Python helps non-profit Process Structured E-mail applications

One of my sideline gigs is that of founder and Executive Director of Computers for Communities (Canada). As a start up non-profit I often find myself playing many rolls. We have done a great job recruiting skilled and motivated volunteers that have helped out with so much.

Even though we continue to recruit more volunteers there are still the regular communications that need to occur. For me I currently receive 10-20 new volunteer inquiries a week. This is largely due to our membership with Volunteer Ottawa. They provide us a venue to market our volunteer opportunities to a large pool of volunteers.

The process is quite ingenious. We pay a modest membership fee and in turn we get access to a pool of volunteers. We get a chance to post our volunteer opportunities and volunteers find us through various search criteria.

If they find a position they are interested in they click APPLY and an e-mail is sent off into the web for the gnomes to carry around. They happen to ultimately land in one of my many e-mail boxes. Each e-mail needs a prompt response or else we might loose a volunteer before meeting them.

As the opportunities grew so did my e-mail pile. Since we posted opportunities in January we have received over 100 inquiries.

I started with individual responses to each inquiry. That is after all important right? Sure is. But at the cost of a couple minutes per e-mail. Then I track all the volunteer info in a spread sheet, which takes another couple of minutes. So lets say 5 minutes (easy) per email and 15 emails a week. that is 75 minutes a week replying to volunteer applications. Then there are the other tasks a director and president need to handle to keep an organization going.

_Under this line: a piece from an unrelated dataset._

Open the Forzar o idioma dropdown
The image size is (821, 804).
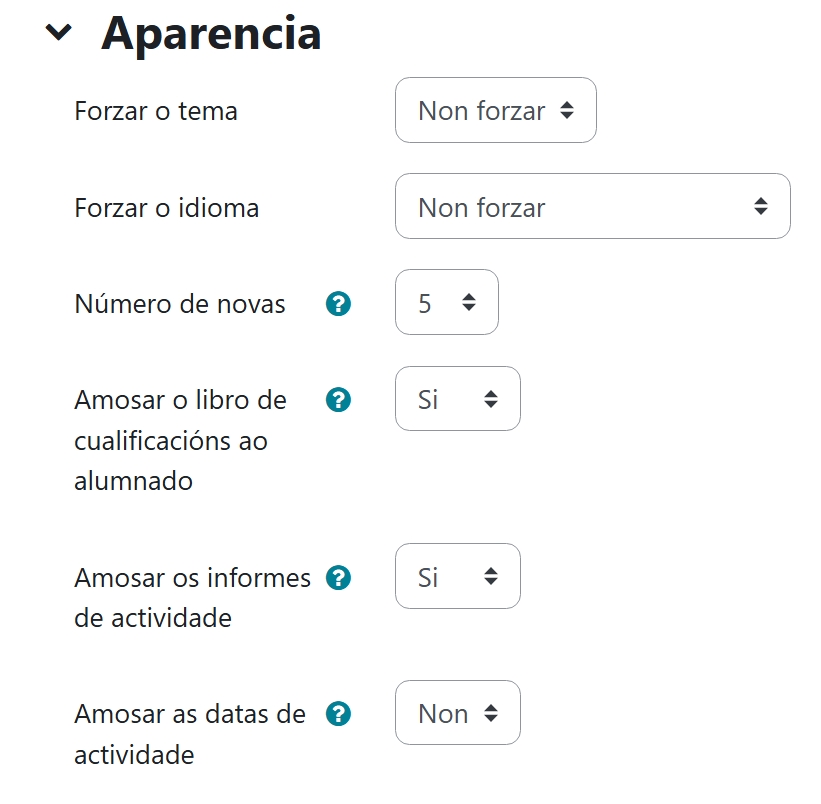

My first streamlining was to compose generic responses. I would then go through a process of :
* Open e-mail
* copy name, paste to spreadsheet
* copy phone number, paste
* copy email
* open new e-mail,
* open canned response
* cut response,
* paste in e-mail
* copy e-mail address
* paste in TO field
* send e-mail

I got pretty good at this, and having dual monitors help. But still 2-3 minutes per email and 30-60 minutes a week.

There had to be a better way. The short answer is there was….

I drew on my experience of automating repeatable tasks using a scripting language called Python. I had never worked with e-mails in Python before so this was a great learning opportunity. Python is free, it is open source, it works on PC, MAC and of course Linux Operating Systems. Python works great on a desktop computer ( I use Ubuntu Desktop) or can be run from a server.

I won’t go into too much technical details (maybe another blog topic) but with Python I was able to automate the whole process. Now the e-mail application gets sent in, my e-mail client (Evolution) send it to the right folder and passes the contents of the email to the python script.

The volunteer applications sent from the Volunteer Ottawa system are e-mails that are all formatted the same. The same headers, paragraphs and line starts with headings such as “name:”, “e-mail”, etc…

The python script does the following:
* Parses the e-mail for all the needed information
* Dumps the gathered info into a CSV (Comma Separated Value) file, easily brought into any spreadsheet or database
* Evaluates what position the volunteer applied for
* Gets the pre-canned text based on position they applied for
* Generates an email addressing the volunteer by their name and referencing their position
* Sends out the email through google mail and to the volunteer.
* marks the incoming e-mail as read.
* sends me a confirmation that the e-mail was sent.

A few hours of putting together the pieces and voila I reclaim an hour an week for other things.

If you are interested in learning more about the script then leave a comment. If there is interest then I will follow up with another blog detailing some of the ins and outs of this script.

If other groups using Volunteer Ottawa want to collaborate I am willing to open the code and work with other volunteers to generalize the code so other groups can free up their time.